A powerful tool for automatically generating evaluation datasets for Retrieval-Augmented Generation (RAG) systems. Transform your PDF documents into structured Q&A pairs that can be used to test, benchmark, and improve your RAG applications.
The Problem
Evaluating RAG systems is hard. You need:
- Ground truth Q&A pairs that accurately reflect your documents
- Realistic questions users would actually ask
- Context to verify answers were derived from documents, not hallucinations
- Scale — manually creating test cases is impractical
Creating evaluation data manually is time-consuming, error-prone, and doesn't scale.
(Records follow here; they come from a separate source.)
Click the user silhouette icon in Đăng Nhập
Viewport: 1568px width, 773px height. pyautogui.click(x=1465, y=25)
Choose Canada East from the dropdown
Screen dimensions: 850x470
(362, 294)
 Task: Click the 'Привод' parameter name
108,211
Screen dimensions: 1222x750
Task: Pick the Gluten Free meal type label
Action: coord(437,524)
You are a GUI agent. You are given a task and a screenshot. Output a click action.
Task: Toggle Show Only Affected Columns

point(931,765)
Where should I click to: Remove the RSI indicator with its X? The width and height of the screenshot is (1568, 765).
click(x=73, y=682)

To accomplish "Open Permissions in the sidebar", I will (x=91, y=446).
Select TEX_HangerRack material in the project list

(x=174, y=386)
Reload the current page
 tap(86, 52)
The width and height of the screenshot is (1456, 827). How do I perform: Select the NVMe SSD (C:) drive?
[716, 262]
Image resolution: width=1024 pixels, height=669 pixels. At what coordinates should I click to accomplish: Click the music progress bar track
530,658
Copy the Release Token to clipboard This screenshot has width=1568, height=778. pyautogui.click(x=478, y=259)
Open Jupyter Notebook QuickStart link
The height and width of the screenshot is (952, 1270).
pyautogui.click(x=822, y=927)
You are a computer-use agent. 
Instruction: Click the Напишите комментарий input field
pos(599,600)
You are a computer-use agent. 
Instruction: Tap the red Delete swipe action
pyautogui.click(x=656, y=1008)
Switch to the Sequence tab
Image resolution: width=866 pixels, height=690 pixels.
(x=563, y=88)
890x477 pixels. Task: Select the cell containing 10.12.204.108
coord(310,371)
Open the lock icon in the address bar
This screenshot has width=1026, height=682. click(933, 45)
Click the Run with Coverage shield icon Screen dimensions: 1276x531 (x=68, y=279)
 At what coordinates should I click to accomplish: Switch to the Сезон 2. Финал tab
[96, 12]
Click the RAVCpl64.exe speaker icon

This tool automates the entire process.
How It Works
The pipeline transforms documents into evaluation-ready datasets:
PDFs → Markdown → Chunks → LLM (Agent) → Q&A Pairs → DataFrame → CSV
Step 1: PDF to Markdown Conversion
Converts PDF documents into clean, structured markdown using PyMuPDF4LLM. This preserves:
- Document hierarchy and headings
- Semantic structure
- Code blocks and formatting
Step 2: Intelligent Chunking
Breaks documents into semantically coherent chunks that:
- Fit comfortably in LLM context windows
- Contain complete thoughts and ideas
- Respect semantic boundaries
Step 3: LLM-Powered Q&A Generation
Uses an AI agent with carefully engineered prompts to generate:
- Realistic, user-like questions
- Grounded answers (derived only from source text)
- Varied question types (factual, comparative, definitions, yes/no)
- Exact context for verification
Step 4: Structured Export
Outputs to CSV format with:
- Unique identifiers for each pair
- Query (user question)
- AI response (ground-truth answer)
- Context (source text)
Features
- Fully Automated — Minimal manual effort required
- Grounded Output — Every answer is tied to source text, preventing hallucinations
- Scalable — Process hundreds or thousands of documents
- Reproducible — Same inputs produce consistent outputs
- Structured Data — Pydantic validation ensures quality and consistency
- Framework Ready — Export to CSV works with DeepEval, Ragas, and other evaluation tools
Tech Stack
- LangChain — LLM workflow orchestration
- LangGraph — Agent implementation
- PyMuPDF4LLM — PDF to Markdown conversion
- NVIDIA API — Access to open-source models (GPT-OSS-120B, NV-Embed-V1)
- Pandas — Data organization and export
Use Cases
- RAG Evaluation — Generate test cases to measure retrieval and generation quality
- Benchmarking — Create standardized datasets for comparing RAG implementations
- Regression Testing — Ensure changes don't break existing functionality
- Domain-Specific Testing — Generate evaluation data from your own documents
Live Demo
Try the live application: RAG Eval Dataset Generator
Video Demo
Watch the full demonstration:
Get Started
- Prepare your PDF documents
- Configure your NVIDIA API key
- Run the pipeline
- Export and use your evaluation dataset
For detailed implementation, check out the full notebook.
Next Steps
- Integrate with evaluation frameworks — Use DeepEval or Ragas to assess RAG quality
- Add question variety filters — Include comparative, analytical, and other question types
- Implement quality gates — Filter out low-quality pairs programmatically
- Version control datasets — Store evaluation CSVs alongside model versions
- Feedback loops — Use evaluation results to improve your RAG pipeline
Transform tedious manual annotation into a reliable, scalable process for continuous RAG evaluation.